**Source**
<<<<
# 240z speed car



## Adrian (Apr 4, 2004)

I'm going to be buying a 240z soun from what it looks like. I'm going to be going to school a wyotech and this will be my project car. the one's I'm looking at now has a engine from a 460 in it but i want to make this a really nice car. any way i could put a RB25DET or RB30DET in that car? than put a new 5 or 6 speed in and a lockable rear diff. Or am i just crazy> :cheers:


----------



## morepower2 (Apr 19, 2002)

Adrian said:


> I'm going to be buying a 240z soun from what it looks like. I'm going to be going to school a wyotech and this will be my project car. the one's I'm looking at now has a engine from a 460 in it but i want to make this a really nice car. any way i could put a RB25DET or RB30DET in that car? than put a new 5 or 6 speed in and a lockable rear diff. Or am i just crazy> :cheers:


anything can be done with money and time.

Mike


----------



## 0341TODD (Nov 15, 2003)

You Could Put An Rb26dett In Your Bronco- That Would Be Sweet ! I Had A Friend Who Was Going To Go To Wyotech (of Course It Fell Through) He Put A 454 In His Frontier- One Of The Craziest Things I Have Ever Seen! Other Then The 350 Smallblock He Put In A Chevette.


----------



## Adrian (Apr 4, 2004)

0341TODD said:


> You Could Put An Rb26dett In Your Bronco- That Would Be Sweet ! I Had A Friend Who Was Going To Go To Wyotech (of Course It Fell Through) He Put A 454 In His Frontier- One Of The Craziest Things I Have Ever Seen! Other Then The 350 Smallblock He Put In A Chevette.


If i did anything to the bronco it would be a 350. but that's my car to get around for right now so I'll leave all the modding to be done to the 240. oh where the hell could i buy a new RB30DET? the car has a 280 engine in it wish 3 carbs, lots of torqu but it's not very fast with that 4 speed in it.
Oh in Rb26dett does the 2 t's mean turbo? but it's still only a 2.6 lol naw but it would be cool in the bronco yet i think i would stick with a V engine if i do replace that old 2.9 liter ford


----------



## JAMESZ (Mar 12, 2004)

The RB is going to be really expensive to put in your 240Z. If your going to do an engine swap you could put the VG30(ET) in the 240Z. The engine is cheap, reliable, easy to maintain, and cheap to get to the 450WHP range. It has been done before in the 240Z and some guys in florida dropped a VG30ET in a 280 and mabe some out rageous power numbers I think it was 600 or 800 RWHP. You could also drop the VG30DETT in the 240Z it is also a power house it will be easy to get to about 400HP but after that it will start getting really expensive.


----------



## gERVs (Sep 3, 2003)

the T does mean turbo, and the two t's in rb26dett or vg30dett means twin turbo, and you where saying the rb26 is too small cause its a 2.6 l, yeah, sure its a 2.6 but it does put out 280ps and it can be modded up to 500-600 hp withouth even changing the internals, if you really want one let me know and my buddy can order you one, pm me for more details


----------



## Adrian (Apr 4, 2004)
>>>>
**What this exercise asks**
• A. According to the 240Z engine swap thread, what do the two T's in RB26DETT stand for?
• B. Resume the 240Z engine swap thread from its last line.
The entries that come next have no connection to the 240Z engine swap thread.

**Stored rows**
<<<<
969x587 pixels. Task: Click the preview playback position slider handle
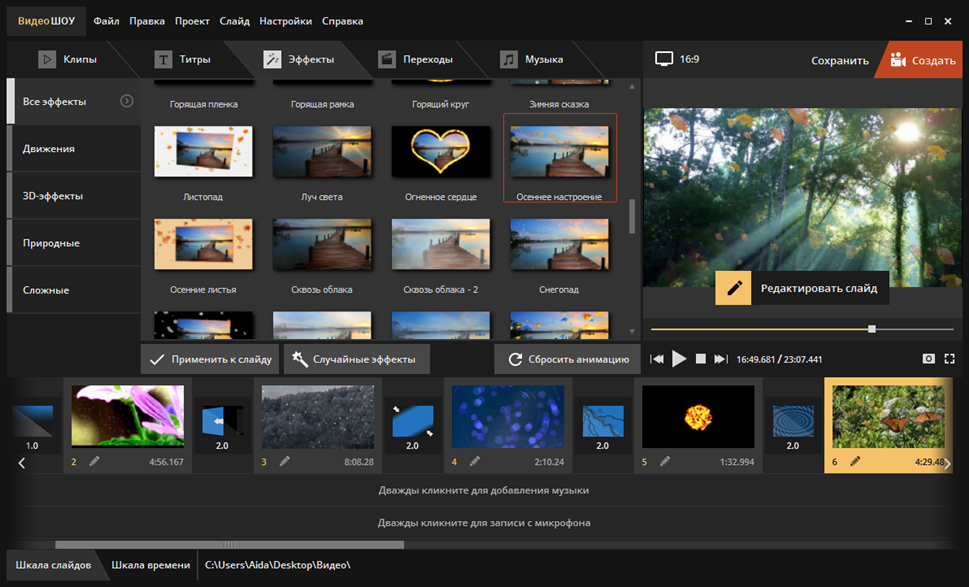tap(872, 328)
>>>>
<<<<
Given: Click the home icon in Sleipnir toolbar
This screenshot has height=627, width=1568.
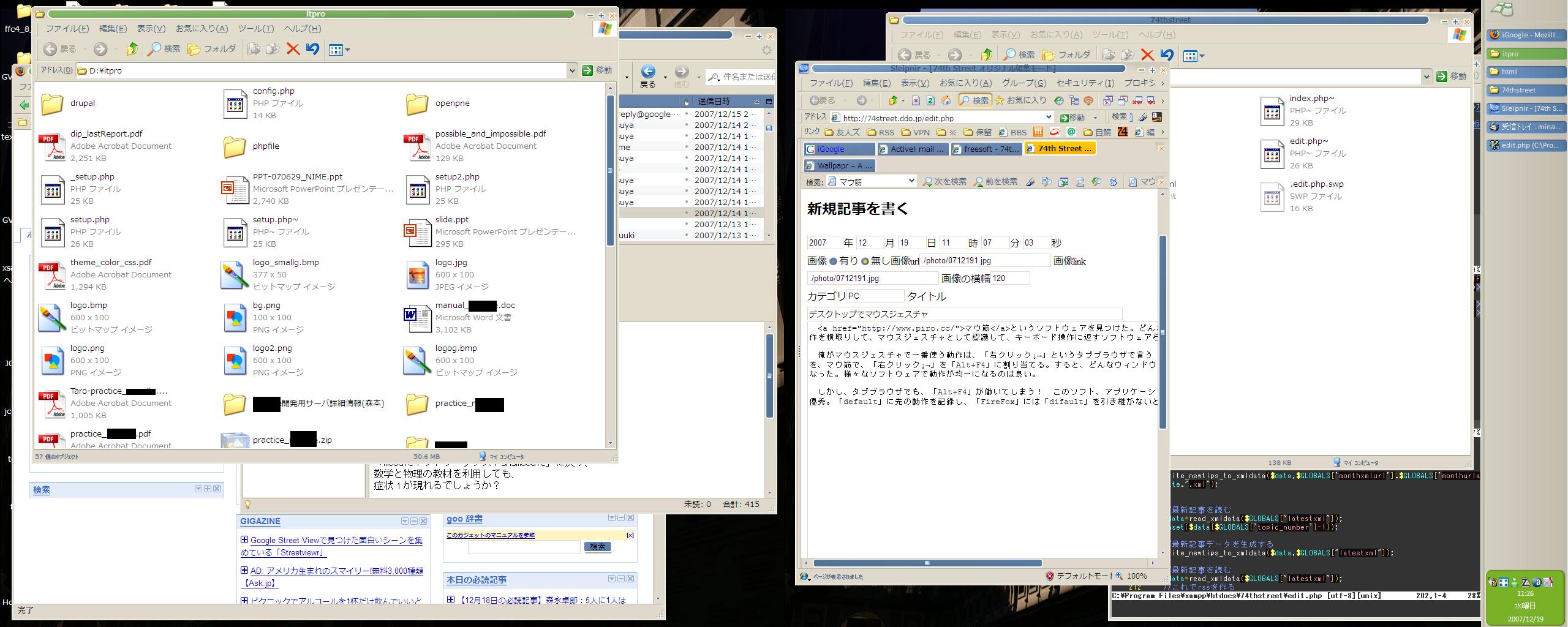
>>>>
**Answers per task**
• A. Twin turbo.

• B.
gERVs said:


> the T does mean turbo, and the two t's in rb26dett or vg30dett means twin turbo, and you where saying the rb26 is too small cause its a 2.6 l, yeah, sure its a 2.6 but it does put out 280ps and it can be modded up to 500-600 hp withouth even changing the internals, if you really want one let me know and my buddy can order you one, pm me for more details


i was joking about it being small. there is a 2.8 in it right now but i think a a new 2.6 could do better. I'm just not into the 3carbs that it has on it now. and it's only a 4speed. i want something new than i know i can drive around and not break down. oh and the gas gauge is shot i dunno if it's the gauge or the think in the tank but how hard is it to fix that? i need to know how much gas i have lol


----------



## gERVs (Sep 3, 2003)

for the gauge, i dont know, i would cheq the cluster and see if any thing is fried, dont really know how to do that, or buy an aftermarket gauge and install it, but you should always set your trip meter thing, and go by milage, even if your gauge works


----------



## 240ZT (May 9, 2003)

Why not just drop in a L28et. Straight forward swap. The VG is a tight fit and will be a b***h to get in. Rb26dett will end up costing 10k in the end.


----------



## Adrian (Apr 4, 2004)

240ZT said:


> Why not just drop in a L28et. Straight forward swap. The VG is a tight fit and will be a b***h to get in. Rb26dett will end up costing 10k in the end.


humm might. I'm still looking at engines though. i really want a powerful straight six in it or i might rebuild the engine again.


----------



## Zen31ZR (Mar 24, 2004)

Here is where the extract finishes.